* _Exercise task_: Please quote the rows below verbatim, from the one containing "Data Privacy [menuitem] (1158, 1029)" through the one containing "Platform [menuitem] (542, 828)", and nothing else.

* _Given records_:

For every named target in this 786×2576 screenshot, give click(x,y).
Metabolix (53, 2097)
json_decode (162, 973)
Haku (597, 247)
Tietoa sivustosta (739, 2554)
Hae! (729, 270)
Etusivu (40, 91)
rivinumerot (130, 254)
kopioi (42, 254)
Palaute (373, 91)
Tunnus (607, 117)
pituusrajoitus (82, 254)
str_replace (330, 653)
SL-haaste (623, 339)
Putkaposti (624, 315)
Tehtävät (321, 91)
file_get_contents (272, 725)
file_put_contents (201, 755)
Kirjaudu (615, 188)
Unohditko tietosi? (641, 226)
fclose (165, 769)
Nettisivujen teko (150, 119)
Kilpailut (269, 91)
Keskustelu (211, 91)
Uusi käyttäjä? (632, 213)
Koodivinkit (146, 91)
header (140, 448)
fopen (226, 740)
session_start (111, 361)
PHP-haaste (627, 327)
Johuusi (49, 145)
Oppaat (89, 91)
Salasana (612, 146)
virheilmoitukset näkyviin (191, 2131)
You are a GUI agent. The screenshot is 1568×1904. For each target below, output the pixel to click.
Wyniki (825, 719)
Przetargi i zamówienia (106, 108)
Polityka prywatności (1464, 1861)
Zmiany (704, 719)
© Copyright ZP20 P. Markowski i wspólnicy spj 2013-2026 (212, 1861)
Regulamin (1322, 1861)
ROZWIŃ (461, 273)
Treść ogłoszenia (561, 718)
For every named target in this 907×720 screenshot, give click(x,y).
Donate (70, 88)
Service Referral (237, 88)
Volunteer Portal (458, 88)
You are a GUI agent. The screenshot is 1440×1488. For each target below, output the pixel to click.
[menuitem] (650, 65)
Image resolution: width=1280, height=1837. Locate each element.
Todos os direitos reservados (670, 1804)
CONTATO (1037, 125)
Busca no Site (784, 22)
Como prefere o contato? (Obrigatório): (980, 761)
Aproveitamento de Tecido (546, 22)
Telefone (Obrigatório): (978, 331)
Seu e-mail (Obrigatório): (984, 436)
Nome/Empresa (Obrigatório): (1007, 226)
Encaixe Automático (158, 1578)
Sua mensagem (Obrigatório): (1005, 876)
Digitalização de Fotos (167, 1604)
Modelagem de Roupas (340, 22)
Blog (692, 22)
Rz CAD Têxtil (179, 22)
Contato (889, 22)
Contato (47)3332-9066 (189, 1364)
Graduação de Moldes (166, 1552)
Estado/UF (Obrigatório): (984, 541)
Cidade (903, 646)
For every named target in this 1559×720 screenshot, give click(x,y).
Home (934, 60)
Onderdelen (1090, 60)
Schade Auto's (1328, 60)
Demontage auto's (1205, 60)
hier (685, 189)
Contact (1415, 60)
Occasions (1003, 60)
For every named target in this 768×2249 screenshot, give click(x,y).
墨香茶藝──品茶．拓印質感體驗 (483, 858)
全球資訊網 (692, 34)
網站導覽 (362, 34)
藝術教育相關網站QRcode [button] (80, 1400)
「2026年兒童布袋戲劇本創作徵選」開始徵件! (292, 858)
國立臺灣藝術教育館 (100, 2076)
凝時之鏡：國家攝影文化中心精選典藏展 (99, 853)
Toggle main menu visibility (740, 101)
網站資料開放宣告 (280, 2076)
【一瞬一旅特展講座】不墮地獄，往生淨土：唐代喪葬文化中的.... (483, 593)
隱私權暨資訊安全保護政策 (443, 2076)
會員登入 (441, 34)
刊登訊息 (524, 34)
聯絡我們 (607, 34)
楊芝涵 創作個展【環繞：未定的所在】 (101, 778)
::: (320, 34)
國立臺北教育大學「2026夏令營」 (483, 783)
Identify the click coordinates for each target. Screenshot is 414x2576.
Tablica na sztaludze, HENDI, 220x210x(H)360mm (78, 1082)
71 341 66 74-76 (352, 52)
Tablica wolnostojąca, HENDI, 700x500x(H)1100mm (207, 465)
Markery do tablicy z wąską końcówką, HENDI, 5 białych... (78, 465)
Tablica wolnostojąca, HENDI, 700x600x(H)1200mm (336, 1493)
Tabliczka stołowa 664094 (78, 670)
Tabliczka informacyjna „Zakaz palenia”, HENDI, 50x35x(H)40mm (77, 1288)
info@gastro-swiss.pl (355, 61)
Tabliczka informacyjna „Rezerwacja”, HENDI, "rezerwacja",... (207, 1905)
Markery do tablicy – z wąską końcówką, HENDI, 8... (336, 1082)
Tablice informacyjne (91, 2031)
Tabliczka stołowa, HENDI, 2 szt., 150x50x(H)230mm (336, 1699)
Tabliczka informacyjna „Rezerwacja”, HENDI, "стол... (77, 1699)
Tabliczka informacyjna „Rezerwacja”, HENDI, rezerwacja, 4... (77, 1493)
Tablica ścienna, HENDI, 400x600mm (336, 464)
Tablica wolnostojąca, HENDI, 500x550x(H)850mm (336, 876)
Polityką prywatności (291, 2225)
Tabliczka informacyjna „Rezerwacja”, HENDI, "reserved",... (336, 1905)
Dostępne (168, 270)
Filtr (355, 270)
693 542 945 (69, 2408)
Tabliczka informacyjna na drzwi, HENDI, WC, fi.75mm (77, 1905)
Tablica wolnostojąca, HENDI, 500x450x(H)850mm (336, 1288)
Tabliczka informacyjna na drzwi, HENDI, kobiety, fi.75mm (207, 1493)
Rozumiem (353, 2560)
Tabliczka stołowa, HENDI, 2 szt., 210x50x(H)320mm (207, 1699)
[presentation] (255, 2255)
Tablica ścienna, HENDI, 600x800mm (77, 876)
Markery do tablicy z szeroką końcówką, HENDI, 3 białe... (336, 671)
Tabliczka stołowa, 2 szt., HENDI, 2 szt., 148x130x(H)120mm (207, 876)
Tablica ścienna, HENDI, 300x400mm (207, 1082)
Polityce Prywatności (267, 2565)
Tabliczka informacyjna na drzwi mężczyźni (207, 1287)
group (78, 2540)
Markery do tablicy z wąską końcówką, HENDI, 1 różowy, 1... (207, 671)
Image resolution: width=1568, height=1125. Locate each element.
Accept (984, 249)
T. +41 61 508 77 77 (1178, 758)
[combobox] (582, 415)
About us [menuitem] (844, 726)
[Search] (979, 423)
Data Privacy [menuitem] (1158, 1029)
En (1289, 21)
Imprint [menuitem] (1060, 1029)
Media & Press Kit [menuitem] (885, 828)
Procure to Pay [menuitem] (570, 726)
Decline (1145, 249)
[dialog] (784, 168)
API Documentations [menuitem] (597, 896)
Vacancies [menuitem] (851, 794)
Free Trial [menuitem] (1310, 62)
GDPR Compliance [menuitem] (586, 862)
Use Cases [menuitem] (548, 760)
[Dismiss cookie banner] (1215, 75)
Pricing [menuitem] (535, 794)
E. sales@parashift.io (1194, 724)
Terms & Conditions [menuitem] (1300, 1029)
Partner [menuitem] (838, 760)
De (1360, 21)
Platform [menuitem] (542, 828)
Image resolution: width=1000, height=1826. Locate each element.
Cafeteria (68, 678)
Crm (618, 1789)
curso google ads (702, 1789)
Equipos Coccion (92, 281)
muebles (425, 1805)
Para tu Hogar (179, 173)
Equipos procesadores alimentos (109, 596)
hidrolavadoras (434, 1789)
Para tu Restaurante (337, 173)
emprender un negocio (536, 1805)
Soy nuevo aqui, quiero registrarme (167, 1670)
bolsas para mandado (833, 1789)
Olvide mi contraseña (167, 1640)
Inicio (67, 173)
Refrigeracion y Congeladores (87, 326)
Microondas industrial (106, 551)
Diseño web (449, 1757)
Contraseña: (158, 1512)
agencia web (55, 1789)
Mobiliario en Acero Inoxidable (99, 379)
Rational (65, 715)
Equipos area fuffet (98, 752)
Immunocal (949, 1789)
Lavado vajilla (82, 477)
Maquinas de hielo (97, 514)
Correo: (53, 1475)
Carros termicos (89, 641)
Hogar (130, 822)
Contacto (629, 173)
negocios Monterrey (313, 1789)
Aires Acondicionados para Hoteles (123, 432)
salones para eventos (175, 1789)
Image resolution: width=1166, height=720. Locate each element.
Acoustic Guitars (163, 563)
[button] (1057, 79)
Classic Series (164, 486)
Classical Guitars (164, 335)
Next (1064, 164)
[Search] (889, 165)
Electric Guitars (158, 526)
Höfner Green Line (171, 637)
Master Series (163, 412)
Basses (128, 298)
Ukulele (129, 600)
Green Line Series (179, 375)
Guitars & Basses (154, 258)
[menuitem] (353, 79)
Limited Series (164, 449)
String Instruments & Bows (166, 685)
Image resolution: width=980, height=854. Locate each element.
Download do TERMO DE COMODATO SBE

* _Solution_:
Data Privacy [menuitem] (1158, 1029)
En (1289, 21)
Imprint [menuitem] (1060, 1029)
Media & Press Kit [menuitem] (885, 828)
Procure to Pay [menuitem] (570, 726)
Decline (1145, 249)
[dialog] (784, 168)
API Documentations [menuitem] (597, 896)
Vacancies [menuitem] (851, 794)
Free Trial [menuitem] (1310, 62)
GDPR Compliance [menuitem] (586, 862)
Use Cases [menuitem] (548, 760)
[Dismiss cookie banner] (1215, 75)
Pricing [menuitem] (535, 794)
E. sales@parashift.io (1194, 724)
Terms & Conditions [menuitem] (1300, 1029)
Partner [menuitem] (838, 760)
De (1360, 21)
Platform [menuitem] (542, 828)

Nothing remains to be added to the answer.